======== Material for this task

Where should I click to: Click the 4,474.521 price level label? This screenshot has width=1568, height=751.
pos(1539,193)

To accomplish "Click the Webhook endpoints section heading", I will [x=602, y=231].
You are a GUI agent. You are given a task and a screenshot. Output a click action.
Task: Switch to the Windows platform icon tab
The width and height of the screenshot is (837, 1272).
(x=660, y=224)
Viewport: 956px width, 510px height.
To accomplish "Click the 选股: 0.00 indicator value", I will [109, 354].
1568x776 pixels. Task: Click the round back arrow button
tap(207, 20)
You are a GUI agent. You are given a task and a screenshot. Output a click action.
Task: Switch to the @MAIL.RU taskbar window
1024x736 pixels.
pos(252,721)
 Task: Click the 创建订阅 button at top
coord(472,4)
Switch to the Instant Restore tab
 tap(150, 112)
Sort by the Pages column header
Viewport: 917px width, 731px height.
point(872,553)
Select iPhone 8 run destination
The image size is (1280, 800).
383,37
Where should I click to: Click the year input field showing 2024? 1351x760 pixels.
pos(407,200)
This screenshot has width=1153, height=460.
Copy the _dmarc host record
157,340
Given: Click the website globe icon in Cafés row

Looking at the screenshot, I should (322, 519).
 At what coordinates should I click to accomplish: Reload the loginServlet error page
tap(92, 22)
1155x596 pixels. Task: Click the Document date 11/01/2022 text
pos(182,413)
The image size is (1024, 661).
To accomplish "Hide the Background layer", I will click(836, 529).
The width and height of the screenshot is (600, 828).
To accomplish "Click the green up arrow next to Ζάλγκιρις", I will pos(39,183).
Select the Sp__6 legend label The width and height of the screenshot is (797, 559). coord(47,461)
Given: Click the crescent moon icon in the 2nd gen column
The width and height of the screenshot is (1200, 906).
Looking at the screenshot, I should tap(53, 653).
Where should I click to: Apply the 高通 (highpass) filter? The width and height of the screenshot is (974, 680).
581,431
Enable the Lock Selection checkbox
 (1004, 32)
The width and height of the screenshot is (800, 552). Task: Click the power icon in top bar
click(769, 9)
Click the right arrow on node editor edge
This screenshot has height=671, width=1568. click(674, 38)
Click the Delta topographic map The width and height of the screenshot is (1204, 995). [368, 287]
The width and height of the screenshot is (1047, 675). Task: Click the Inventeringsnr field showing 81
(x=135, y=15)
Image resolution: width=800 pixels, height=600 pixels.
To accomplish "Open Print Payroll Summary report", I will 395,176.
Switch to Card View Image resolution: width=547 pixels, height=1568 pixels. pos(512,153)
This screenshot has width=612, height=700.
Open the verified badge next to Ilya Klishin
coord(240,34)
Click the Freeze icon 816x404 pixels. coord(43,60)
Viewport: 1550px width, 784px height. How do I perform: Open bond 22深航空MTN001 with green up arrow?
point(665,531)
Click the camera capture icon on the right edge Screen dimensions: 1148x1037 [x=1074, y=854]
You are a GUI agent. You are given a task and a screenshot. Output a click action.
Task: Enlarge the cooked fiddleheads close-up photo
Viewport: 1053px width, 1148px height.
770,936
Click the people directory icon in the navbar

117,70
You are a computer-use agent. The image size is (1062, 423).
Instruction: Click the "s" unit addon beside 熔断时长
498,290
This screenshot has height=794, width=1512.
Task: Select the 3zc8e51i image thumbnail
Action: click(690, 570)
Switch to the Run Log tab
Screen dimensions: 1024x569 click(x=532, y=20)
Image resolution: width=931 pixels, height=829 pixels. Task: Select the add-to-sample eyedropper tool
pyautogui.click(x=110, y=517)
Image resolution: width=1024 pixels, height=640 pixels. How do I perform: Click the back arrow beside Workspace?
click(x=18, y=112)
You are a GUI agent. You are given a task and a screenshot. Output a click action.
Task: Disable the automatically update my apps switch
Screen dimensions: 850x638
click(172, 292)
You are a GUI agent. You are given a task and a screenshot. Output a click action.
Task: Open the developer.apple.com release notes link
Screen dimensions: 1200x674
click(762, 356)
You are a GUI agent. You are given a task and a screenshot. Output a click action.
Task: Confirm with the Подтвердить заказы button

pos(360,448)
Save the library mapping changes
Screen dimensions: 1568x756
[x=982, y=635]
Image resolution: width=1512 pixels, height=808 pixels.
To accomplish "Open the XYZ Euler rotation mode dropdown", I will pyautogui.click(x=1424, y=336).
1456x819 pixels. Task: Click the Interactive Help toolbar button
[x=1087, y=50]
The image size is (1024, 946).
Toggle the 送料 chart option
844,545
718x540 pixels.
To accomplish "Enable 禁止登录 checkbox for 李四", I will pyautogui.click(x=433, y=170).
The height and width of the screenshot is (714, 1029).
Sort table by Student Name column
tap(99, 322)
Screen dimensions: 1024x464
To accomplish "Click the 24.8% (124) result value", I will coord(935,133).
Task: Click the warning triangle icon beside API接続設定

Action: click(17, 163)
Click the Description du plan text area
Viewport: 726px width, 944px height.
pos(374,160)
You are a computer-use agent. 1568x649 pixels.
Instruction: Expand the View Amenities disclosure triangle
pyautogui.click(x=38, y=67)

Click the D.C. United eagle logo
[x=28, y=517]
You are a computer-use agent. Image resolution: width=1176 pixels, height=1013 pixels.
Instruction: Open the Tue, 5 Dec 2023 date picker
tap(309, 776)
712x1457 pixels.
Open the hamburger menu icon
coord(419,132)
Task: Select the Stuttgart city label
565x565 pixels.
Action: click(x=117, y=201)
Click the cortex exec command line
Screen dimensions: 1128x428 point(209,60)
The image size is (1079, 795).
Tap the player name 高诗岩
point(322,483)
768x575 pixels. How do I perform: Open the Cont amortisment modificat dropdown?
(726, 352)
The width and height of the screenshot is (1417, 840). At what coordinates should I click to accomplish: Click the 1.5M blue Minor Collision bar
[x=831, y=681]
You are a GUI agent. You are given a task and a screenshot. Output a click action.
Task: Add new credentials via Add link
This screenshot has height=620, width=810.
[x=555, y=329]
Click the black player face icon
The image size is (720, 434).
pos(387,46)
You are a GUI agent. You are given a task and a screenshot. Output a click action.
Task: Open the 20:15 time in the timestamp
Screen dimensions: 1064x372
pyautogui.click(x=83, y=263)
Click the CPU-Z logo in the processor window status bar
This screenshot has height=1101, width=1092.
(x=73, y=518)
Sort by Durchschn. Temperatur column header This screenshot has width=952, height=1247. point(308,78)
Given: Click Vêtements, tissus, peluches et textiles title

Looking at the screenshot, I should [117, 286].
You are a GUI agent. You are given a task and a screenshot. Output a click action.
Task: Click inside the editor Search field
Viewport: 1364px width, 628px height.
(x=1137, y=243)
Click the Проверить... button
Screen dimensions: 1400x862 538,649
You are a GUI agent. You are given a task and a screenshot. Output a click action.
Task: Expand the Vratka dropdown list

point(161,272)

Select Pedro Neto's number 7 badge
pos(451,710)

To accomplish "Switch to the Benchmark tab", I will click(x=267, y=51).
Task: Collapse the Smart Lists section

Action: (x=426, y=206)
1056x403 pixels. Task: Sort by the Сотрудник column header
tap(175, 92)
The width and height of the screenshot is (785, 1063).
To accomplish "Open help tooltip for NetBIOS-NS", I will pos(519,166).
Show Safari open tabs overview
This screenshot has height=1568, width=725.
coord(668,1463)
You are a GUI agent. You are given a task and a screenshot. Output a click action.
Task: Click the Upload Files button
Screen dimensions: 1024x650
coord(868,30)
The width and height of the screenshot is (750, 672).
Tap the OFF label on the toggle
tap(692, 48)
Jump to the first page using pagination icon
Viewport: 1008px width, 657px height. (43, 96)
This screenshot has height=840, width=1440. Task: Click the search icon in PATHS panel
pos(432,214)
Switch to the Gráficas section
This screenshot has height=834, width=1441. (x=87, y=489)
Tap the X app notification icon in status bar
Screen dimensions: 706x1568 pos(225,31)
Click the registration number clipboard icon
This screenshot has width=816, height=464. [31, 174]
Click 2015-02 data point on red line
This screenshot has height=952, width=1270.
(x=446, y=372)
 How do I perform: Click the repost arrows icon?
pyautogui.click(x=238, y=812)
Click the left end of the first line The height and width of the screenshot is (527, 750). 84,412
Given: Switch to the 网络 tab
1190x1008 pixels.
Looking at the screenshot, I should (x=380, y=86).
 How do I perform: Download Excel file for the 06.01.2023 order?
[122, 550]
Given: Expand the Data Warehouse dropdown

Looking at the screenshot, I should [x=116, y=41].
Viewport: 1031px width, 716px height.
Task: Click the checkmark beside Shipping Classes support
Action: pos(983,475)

================

*Exercise requirements*.
What you return must be the lines above that run from the line with "Screen dimensions: 1568x756" to the line with "Task: Add new credentials via Add link", inclusive, each copied exactly.

*Exercise answer*.
Screen dimensions: 1568x756
[x=982, y=635]
Image resolution: width=1512 pixels, height=808 pixels.
To accomplish "Open the XYZ Euler rotation mode dropdown", I will pyautogui.click(x=1424, y=336).
1456x819 pixels. Task: Click the Interactive Help toolbar button
[x=1087, y=50]
The image size is (1024, 946).
Toggle the 送料 chart option
844,545
718x540 pixels.
To accomplish "Enable 禁止登录 checkbox for 李四", I will pyautogui.click(x=433, y=170).
The height and width of the screenshot is (714, 1029).
Sort table by Student Name column
tap(99, 322)
Screen dimensions: 1024x464
To accomplish "Click the 24.8% (124) result value", I will coord(935,133).
Task: Click the warning triangle icon beside API接続設定

Action: click(17, 163)
Click the Description du plan text area
Viewport: 726px width, 944px height.
pos(374,160)
You are a computer-use agent. 1568x649 pixels.
Instruction: Expand the View Amenities disclosure triangle
pyautogui.click(x=38, y=67)

Click the D.C. United eagle logo
[x=28, y=517]
You are a computer-use agent. Image resolution: width=1176 pixels, height=1013 pixels.
Instruction: Open the Tue, 5 Dec 2023 date picker
tap(309, 776)
712x1457 pixels.
Open the hamburger menu icon
coord(419,132)
Task: Select the Stuttgart city label
565x565 pixels.
Action: click(x=117, y=201)
Click the cortex exec command line
Screen dimensions: 1128x428 point(209,60)
The image size is (1079, 795).
Tap the player name 高诗岩
point(322,483)
768x575 pixels. How do I perform: Open the Cont amortisment modificat dropdown?
(726, 352)
The width and height of the screenshot is (1417, 840). At what coordinates should I click to accomplish: Click the 1.5M blue Minor Collision bar
[x=831, y=681]
You are a GUI agent. You are given a task and a screenshot. Output a click action.
Task: Add new credentials via Add link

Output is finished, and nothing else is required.